I will believe it when I see it if ever.
I don't think they are even plan that effectively, I mean their proposed utilization of core/module parking in win8, great for power efficiency, but what about performance? For that you would need to spread the threads evenly across the single cores of each module so they don't share resources and only start using the second core in each module when the first core approaches max load.
The implementation in win8 will only reduce performance and enhance power efficiency.
Can we all afford these super computers sucking 1000 watts from the socket, no, I would rather wait a fraction of a second and save a few quid each month.
Future chips may just come with a few surprises, once AMD wake up and smell the coffee.
im pretty sure the current business models for both amd and intel are not "spend 200 squillin dollars" in r&d on making processor chips that can run the main computer of a galaxy class starship, using exotic materials (other than silicon) etc etc
im running an amd64 3200+ single core (venice) in my rig, and it does everything and more than i want it to do.. i can play all the latest games run the most demanding software.. my point is my pc 7 years old im running windows 7 on it and it does me fine.. the market does not need nor are consumers ready for a leap in processor tech so for a business model why not realease minor improved chips and keep the dollars rolling in? than gamble everything on something that might break your company before it is even ever realeased?
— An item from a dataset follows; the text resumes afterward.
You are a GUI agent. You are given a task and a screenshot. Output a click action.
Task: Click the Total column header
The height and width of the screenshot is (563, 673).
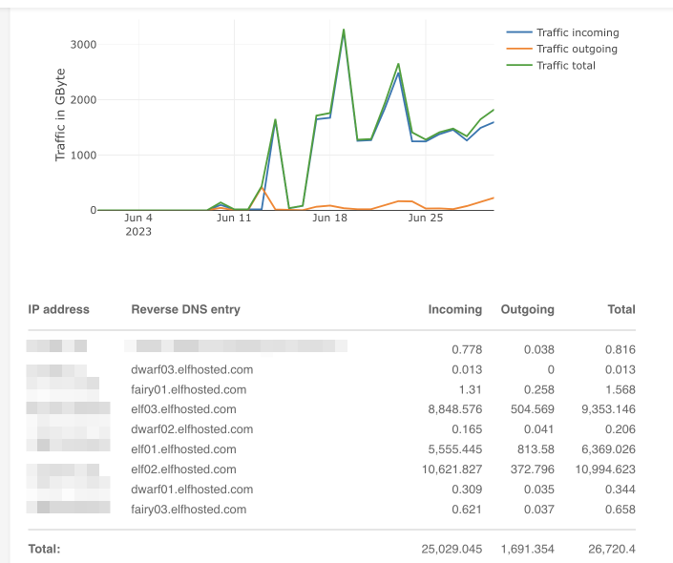point(620,309)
not only does the part not perform consistently and never will in a gaming environment. its power inefficient to the tune of 180+watts. seriously guy rethink your choice... you would be no worse off performance wise buying a P'II 970 and waiting for the next iteration that will still underperformed against intels ivy bridge...
as for your theory on how WOW is processed your off the mark there too.. intel only use hyper threading when a game/application asks for it. on a single core wow will use hyper threading (if available) as i needs 2 Cores to work best, on a dual core it will use 2 cores without hyper threading and on a quad it will use 2 cores without hyper threading. just because a core shows 75 percent usage doesn't mean its using 25 percent hyper threading.
case in point wow performs no better on an intel 2500k than it does on the intel 2600k 1 has hyper threading the other doesnt.
seriously m8 i aint trying to be a jerk, but it defiantly looks like you have a case of "thinks he knows"... you seem to be operating on assumptions about intel rather than fact... use places like wiki, toms, hardware secrets and other places to get the rite info b4 you make a misinformed choice.